To improve adult math education in ABE, the author discusses myths that need to be seriously challenged. The article is developed with discussion of the way that research and policy is challenging the math status quo, the need to view the focus for adults on “numeracy” rather than “school math,” and the need for the adult basic education field to make changes in the teaching of mathematics.

Note: The links to various web-based documents listed at the end of the article are no longer valid links. This article summarizes important findings from these historical resources published in the 90’s. Information on more recent mathematics/numeracy resources can now be found on this LINCS math/numeracy collection and at the Adult Numeracy Network (ANN) site (www.adultnumeracynetwork.org).

What the experts say

Unfortunately the field of adult education math teachers is in constant flux, due no doubt to poor funding for programs and staff, and many of the new math teachers are not trained specifically for teaching math. Although this short six-page article was published in September, 2000, the points made by Mary Jane Schmitt still need to be emphasized for all of those who find themselves teaching math to adults.

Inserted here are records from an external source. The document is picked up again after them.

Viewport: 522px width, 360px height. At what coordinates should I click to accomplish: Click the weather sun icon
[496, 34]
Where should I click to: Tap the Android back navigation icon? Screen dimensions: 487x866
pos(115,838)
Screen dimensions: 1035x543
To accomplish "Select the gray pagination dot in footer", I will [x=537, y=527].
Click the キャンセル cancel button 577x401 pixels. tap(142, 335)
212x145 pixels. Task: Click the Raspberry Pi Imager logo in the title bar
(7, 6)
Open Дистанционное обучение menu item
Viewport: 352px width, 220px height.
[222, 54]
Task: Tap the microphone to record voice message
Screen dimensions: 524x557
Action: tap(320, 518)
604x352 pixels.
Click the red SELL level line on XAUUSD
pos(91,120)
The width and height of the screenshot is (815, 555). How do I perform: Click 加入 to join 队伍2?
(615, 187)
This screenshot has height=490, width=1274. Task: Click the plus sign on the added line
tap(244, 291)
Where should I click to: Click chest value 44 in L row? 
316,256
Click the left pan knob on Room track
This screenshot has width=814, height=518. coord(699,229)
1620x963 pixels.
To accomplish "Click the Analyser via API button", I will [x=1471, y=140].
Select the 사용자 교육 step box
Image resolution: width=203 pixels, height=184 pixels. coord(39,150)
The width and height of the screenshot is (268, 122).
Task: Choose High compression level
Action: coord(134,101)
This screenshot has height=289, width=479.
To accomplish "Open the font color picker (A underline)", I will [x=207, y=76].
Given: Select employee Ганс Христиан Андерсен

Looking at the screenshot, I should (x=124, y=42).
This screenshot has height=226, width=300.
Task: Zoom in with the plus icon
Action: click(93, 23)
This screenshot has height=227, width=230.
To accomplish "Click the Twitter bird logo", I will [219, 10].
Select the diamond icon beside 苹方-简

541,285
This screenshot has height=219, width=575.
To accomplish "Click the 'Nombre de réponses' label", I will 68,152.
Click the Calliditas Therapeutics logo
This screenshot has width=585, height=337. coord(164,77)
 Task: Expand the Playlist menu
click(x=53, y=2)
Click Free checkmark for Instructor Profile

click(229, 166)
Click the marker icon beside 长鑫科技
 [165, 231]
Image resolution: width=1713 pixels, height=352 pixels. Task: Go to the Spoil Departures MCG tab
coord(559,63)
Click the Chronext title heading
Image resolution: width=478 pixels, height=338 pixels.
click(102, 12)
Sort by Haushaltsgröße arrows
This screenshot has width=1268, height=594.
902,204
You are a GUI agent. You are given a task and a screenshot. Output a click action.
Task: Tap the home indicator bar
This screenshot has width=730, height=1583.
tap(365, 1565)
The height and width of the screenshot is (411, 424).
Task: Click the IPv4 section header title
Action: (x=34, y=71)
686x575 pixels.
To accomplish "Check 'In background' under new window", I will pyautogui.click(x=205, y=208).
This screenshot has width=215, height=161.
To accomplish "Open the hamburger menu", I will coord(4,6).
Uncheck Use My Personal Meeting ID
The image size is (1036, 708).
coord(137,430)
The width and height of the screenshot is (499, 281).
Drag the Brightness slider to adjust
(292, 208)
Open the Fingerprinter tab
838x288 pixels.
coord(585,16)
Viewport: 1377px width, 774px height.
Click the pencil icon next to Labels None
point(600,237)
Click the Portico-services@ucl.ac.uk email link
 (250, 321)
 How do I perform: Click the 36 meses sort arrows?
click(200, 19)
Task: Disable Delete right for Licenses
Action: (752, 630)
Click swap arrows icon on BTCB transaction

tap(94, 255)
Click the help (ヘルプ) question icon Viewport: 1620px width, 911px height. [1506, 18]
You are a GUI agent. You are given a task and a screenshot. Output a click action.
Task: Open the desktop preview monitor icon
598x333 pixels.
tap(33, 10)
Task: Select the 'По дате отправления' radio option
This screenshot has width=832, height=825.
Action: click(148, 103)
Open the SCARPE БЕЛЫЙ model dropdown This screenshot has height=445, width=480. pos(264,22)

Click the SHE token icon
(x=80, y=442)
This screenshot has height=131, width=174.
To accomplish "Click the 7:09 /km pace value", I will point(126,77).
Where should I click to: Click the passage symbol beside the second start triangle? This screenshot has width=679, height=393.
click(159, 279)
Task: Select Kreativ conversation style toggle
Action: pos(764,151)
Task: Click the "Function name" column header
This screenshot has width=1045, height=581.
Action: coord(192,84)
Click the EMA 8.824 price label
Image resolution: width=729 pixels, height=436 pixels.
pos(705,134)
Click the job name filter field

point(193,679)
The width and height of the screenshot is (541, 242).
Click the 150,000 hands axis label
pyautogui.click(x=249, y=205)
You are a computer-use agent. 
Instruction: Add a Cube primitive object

Since at least 1994, Schmitt has been an international leader in the movement to reform the ways in which mathematics is taught to adults. An experienced teacher, professional development specialist, and researcher, she knows of what she speaks!

Schmitt describes seven policy/research documents published in the 90's that exposed the need for math instruction to be more than a " sequence of rule-based instructions that can be matched to one-step or two-step word problems.” These documents taken together strongly bring home the point that adults need math to be relevant to their roles as workers, household managers, and community members. Rather than workbook math they need math " to aid in the accomplishment of a larger task...math for the lived in world." Her explanation and discussion of why “workbooks are anything but benign”, a will resonate with any instructor.

Used as the primary resource, workbooks are anything but benign: they promote not a second chance but a second-rate education for students wanting to learn math. It is second rate because the mathematical demands of the world inhabited by adults are not sufficiently emphasized.

Schmitt acknowledges that for many adults their immediate goal is to pass the GED test. She reassures that empasizing estimation and problem-solving skills will better prepare students to achieve that goal.

Schmitt says “It is never math for math’s sake, but math to aid in the accomplishment of a larger task”. This is an eloquent argument for reform in the way math is taught to adult learners. The article also is a good beginning point for those instructors who may not know the term “numeracy” and its relationship to the mathematical skills adults need to function in today’s world.